Records for locating text and elements:
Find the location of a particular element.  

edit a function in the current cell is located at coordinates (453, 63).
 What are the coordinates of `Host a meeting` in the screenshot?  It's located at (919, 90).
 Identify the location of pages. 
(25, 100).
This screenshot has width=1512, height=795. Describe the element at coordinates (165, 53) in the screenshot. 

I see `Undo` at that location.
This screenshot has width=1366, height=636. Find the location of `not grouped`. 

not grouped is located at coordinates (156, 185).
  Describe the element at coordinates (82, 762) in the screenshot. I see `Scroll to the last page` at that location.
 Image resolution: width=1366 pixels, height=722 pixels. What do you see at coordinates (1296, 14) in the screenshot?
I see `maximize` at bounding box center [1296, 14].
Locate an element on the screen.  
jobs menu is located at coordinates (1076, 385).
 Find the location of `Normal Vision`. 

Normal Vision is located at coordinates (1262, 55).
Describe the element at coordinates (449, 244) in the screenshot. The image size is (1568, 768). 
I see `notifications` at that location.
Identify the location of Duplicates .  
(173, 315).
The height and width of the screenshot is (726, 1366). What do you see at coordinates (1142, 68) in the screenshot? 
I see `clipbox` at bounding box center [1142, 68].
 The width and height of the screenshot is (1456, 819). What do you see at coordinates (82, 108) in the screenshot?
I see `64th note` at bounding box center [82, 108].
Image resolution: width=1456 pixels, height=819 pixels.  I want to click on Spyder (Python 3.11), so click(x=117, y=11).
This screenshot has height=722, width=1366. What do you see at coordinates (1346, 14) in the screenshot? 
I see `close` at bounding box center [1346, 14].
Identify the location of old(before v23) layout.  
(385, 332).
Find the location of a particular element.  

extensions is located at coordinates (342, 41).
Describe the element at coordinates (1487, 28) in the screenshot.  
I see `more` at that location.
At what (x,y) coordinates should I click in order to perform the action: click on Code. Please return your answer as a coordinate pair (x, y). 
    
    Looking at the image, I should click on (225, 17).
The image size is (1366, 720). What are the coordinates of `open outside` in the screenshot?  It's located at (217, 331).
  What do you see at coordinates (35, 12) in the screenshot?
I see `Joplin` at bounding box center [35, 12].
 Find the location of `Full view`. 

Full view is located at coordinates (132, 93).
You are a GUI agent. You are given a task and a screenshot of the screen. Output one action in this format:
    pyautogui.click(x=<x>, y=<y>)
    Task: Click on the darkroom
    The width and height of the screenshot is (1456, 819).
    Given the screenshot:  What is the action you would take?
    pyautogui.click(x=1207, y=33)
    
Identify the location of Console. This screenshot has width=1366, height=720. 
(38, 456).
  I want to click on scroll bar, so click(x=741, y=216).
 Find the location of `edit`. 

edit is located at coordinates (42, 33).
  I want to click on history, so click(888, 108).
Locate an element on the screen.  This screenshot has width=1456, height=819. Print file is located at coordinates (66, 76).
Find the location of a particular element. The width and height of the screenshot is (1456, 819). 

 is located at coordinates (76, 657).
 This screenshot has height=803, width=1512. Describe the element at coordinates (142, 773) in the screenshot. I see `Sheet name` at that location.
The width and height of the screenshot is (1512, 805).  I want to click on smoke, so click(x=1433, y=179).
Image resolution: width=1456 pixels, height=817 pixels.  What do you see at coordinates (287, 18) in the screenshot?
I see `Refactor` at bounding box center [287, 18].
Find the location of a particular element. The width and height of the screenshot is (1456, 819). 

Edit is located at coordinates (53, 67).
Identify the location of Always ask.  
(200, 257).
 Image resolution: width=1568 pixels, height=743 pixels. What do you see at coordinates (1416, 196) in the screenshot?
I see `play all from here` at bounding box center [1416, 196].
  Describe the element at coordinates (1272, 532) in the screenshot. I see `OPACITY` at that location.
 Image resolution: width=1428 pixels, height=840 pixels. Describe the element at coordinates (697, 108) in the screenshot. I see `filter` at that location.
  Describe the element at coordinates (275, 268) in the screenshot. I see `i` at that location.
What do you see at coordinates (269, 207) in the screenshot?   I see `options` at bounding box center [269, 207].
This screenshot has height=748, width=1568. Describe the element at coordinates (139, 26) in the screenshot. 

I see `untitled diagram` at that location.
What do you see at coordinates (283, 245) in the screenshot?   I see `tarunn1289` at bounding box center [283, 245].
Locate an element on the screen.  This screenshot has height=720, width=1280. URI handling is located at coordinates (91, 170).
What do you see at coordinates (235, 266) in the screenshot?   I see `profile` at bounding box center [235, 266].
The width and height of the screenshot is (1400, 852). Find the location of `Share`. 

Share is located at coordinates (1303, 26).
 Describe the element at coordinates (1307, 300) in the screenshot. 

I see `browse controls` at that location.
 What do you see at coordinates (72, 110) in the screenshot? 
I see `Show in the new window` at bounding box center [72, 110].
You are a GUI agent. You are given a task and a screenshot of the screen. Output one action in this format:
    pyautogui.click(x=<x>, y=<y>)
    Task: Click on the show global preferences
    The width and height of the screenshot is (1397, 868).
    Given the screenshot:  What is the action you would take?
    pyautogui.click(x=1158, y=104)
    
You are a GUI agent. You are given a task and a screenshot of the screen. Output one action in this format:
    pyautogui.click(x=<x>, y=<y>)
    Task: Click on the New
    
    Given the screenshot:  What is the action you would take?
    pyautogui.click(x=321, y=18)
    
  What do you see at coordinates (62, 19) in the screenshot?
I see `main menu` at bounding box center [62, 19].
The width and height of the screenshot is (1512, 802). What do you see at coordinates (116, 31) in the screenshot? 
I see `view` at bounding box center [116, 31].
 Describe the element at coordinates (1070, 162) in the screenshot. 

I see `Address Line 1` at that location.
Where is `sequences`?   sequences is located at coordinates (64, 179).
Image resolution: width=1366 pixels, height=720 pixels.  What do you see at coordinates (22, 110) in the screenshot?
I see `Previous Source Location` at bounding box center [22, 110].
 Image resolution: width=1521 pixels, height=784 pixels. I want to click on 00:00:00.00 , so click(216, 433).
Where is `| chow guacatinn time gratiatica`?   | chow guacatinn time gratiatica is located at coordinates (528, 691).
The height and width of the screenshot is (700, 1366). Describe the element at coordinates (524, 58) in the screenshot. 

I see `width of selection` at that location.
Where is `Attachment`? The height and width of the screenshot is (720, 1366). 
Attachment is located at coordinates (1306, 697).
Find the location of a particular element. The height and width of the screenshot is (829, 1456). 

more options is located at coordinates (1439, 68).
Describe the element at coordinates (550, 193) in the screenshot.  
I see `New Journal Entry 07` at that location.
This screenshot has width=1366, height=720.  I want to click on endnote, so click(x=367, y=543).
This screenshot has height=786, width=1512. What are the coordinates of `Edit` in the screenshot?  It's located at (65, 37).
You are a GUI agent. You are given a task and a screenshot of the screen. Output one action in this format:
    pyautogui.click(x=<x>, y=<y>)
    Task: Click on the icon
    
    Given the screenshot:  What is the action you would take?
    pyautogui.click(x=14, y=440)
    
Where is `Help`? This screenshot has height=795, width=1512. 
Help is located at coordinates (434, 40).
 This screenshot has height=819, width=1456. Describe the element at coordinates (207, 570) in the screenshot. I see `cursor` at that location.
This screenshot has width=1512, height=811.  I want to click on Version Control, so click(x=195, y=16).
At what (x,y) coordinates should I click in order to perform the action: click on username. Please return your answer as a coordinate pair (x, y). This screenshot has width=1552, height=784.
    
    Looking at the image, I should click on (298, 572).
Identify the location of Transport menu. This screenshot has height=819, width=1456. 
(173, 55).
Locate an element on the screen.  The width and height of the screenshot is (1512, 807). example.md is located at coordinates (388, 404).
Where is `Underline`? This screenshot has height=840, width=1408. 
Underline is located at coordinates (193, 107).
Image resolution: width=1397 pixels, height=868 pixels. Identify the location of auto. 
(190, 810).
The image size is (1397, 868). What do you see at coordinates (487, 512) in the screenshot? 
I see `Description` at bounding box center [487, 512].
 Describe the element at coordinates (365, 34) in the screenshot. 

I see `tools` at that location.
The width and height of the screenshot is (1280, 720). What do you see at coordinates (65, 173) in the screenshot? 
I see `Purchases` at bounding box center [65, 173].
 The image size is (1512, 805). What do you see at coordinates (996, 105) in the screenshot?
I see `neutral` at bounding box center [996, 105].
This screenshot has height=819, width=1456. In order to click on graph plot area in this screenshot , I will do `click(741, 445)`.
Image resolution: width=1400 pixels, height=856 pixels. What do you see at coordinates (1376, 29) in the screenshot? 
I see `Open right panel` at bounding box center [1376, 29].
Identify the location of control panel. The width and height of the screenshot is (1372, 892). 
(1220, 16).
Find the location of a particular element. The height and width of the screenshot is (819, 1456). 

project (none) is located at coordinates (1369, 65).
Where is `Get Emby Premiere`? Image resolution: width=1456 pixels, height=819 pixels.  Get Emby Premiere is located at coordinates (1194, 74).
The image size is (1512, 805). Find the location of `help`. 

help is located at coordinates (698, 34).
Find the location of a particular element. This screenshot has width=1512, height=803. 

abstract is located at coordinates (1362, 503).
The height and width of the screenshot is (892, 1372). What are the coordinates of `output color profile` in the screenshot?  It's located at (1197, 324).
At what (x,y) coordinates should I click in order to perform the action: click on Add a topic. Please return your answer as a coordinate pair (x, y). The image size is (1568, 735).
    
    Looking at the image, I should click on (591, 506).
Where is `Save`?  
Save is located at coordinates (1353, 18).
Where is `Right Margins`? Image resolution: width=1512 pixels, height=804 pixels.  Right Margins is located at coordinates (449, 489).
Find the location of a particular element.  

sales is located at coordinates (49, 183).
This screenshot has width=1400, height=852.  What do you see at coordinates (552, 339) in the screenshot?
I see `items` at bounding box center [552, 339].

- Aim
Quote the records word for word, from the line with "Identify the location of old(before" up to and including the line with "This screenshot has height=803, width=1512.".

- Problem solution
Identify the location of old(before v23) layout.  
(385, 332).
Find the location of a particular element.  

extensions is located at coordinates (342, 41).
Describe the element at coordinates (1487, 28) in the screenshot.  
I see `more` at that location.
At what (x,y) coordinates should I click in order to perform the action: click on Code. Please return your answer as a coordinate pair (x, y). 
    
    Looking at the image, I should click on (225, 17).
The image size is (1366, 720). What are the coordinates of `open outside` in the screenshot?  It's located at (217, 331).
  What do you see at coordinates (35, 12) in the screenshot?
I see `Joplin` at bounding box center [35, 12].
 Find the location of `Full view`. 

Full view is located at coordinates (132, 93).
You are a GUI agent. You are given a task and a screenshot of the screen. Output one action in this format:
    pyautogui.click(x=<x>, y=<y>)
    Task: Click on the darkroom
    The width and height of the screenshot is (1456, 819).
    Given the screenshot:  What is the action you would take?
    pyautogui.click(x=1207, y=33)
    
Identify the location of Console. This screenshot has width=1366, height=720. 
(38, 456).
  I want to click on scroll bar, so click(x=741, y=216).
 Find the location of `edit`. 

edit is located at coordinates (42, 33).
  I want to click on history, so click(888, 108).
Locate an element on the screen.  This screenshot has width=1456, height=819. Print file is located at coordinates (66, 76).
Find the location of a particular element. The width and height of the screenshot is (1456, 819). 

 is located at coordinates (76, 657).
 This screenshot has height=803, width=1512. Describe the element at coordinates (142, 773) in the screenshot. I see `Sheet name` at that location.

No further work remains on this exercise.